What’s that?  Oh, now you WANT to listen?  I thought you might.  Yes, I can quote you back to you.  Sorry if that’s annoying.  It’s fandom.  That line right there was the first thing I ever read that made me go “What did I just read?  HOLY SHIT SOMEBODY OUT THERE FEELS EXACTLY LIKE I DO”.   I know there’s a fine line with writers who share so much of themselves with their readers who in turn feel they KNOW them, when really I know I don’t know you and I respect your privacy and boundaries.  I also know writers have egos that need to be stroked so I promise to make it worth your while. 

I have this framed in my home.  “Live well and best wishes” circa 2004 Printers Row Book Fair, Chicago.  I geeked the hell out when I met you.  I’m sure you remember.
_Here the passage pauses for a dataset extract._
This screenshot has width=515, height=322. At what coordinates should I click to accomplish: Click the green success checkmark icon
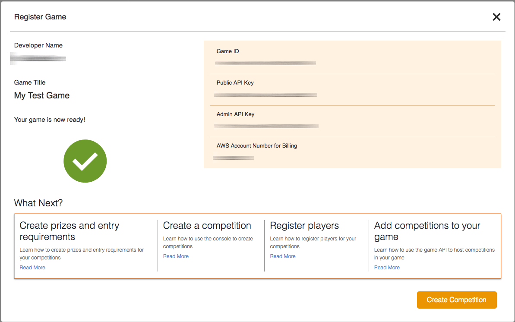coord(85,161)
I know most people know you from your Running with Scissors, which is spectacular don’t get me wrong, but your book Dry, well, it changed my life.  It was the first book of yours I ever read.   

Your words and your choice of words are unlike any I had ever read before nor since.  They are dark and they are concise.  They are ugly and they are full of hope and despair.  They are words of hopelessness from someone who’s claimed their hope back and wrestled with it continually since that moment of clarity.  They are from someone with a massive ego who knows most of it is false bravado and needs to be tamed.   They came for me at exactly the right moment when I needed them most. 
You made me laugh out loud about our shared experiences and feelings and up until that point, I didn’t know I was allowed to laugh about all this dark shit.  But I am.  And we need to. 
I’m a big ol’ drunk, just like you.  And just like you I made it work for a while, until it didn’t work any longer and all my shit caught up to me.  I never fit in.  I never felt like I belonged anywhere and just didn’t relate to a thing anyone else ever went through or felt or experienced.  So I drank.  Just like you I went to rehab and met some of the most incredible and fascinating characters I’ve ever met in my life. 
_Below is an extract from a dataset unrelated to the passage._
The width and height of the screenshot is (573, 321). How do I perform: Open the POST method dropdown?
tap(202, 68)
While in rehab, I wanted out the entire time.  While I was living in the halfway house I wanted out the entire time.  I pretty much fought everything about the entire process the entire time. 
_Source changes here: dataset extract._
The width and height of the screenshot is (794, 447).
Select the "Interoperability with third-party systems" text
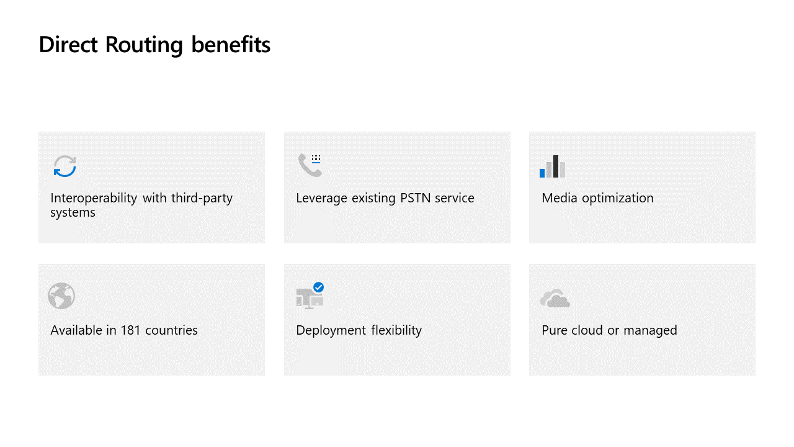(x=141, y=205)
“I sit there and think how it isn’t fair that I can’t drink at all, even a little. I realize I have crammed an entire lifetime of moderate drinking into a decade of hard-core drinking and that is why. I blew my wad.”
― Augusten Burroughs, Dry

“Freshly brainwashed from rehab, I carry the bottle into the bathroom. I hold it up to the light. See the pretty bottle? Isn’t it beautiful? Yes, it’s beautiful. I unscrew the cap and pour it into the toilet. I flush twice. And then I think, why did I flush twice? The answer, is of course, because I truly do know myself. I cannot be sure I won’t attempt to drink from the toilet, like a dog.”
― Augusten Burroughs, Dry

 Somehow I stuck with it, not by my own power, you understand, and I got out.  I read and went to meetings and talked with others about this whole thing, but never and I mean NEVER had I connected with anyone or anything as I did when I read Dry

“Meetings are the Hail Marys of alcoholics. You can do or almost do anything, feel anything, commit any number of non-sober atrocities, as long as you follow with an AA chaser.
“After I cut off his penis, I sauteed it in rosemary butter and ate it.”
“But did you go to a meeting afterward?”


“I wouldn’t worry about it then.”
― Augusten Burroughs, Dry

“Why am I so anxious? And then it hits me. I’m not anxious, I’m lonely. And I’m lonely in some horribly deep way and for a flash of an instant, I can see just how lonely, and how deep this feeling runs. And it scares the shit out of me to be so lonely because it seems catastrophic – seeing the car just as it hits you.”
― Augusten Burroughs, Dry
Never in my life had I heard someone describe what I was feeling this way. I could quote the entire book back to you, but I won’t.  
Your take on relationships continually made me question my own failed relationships and how I kept making the same mistakes over and over and over.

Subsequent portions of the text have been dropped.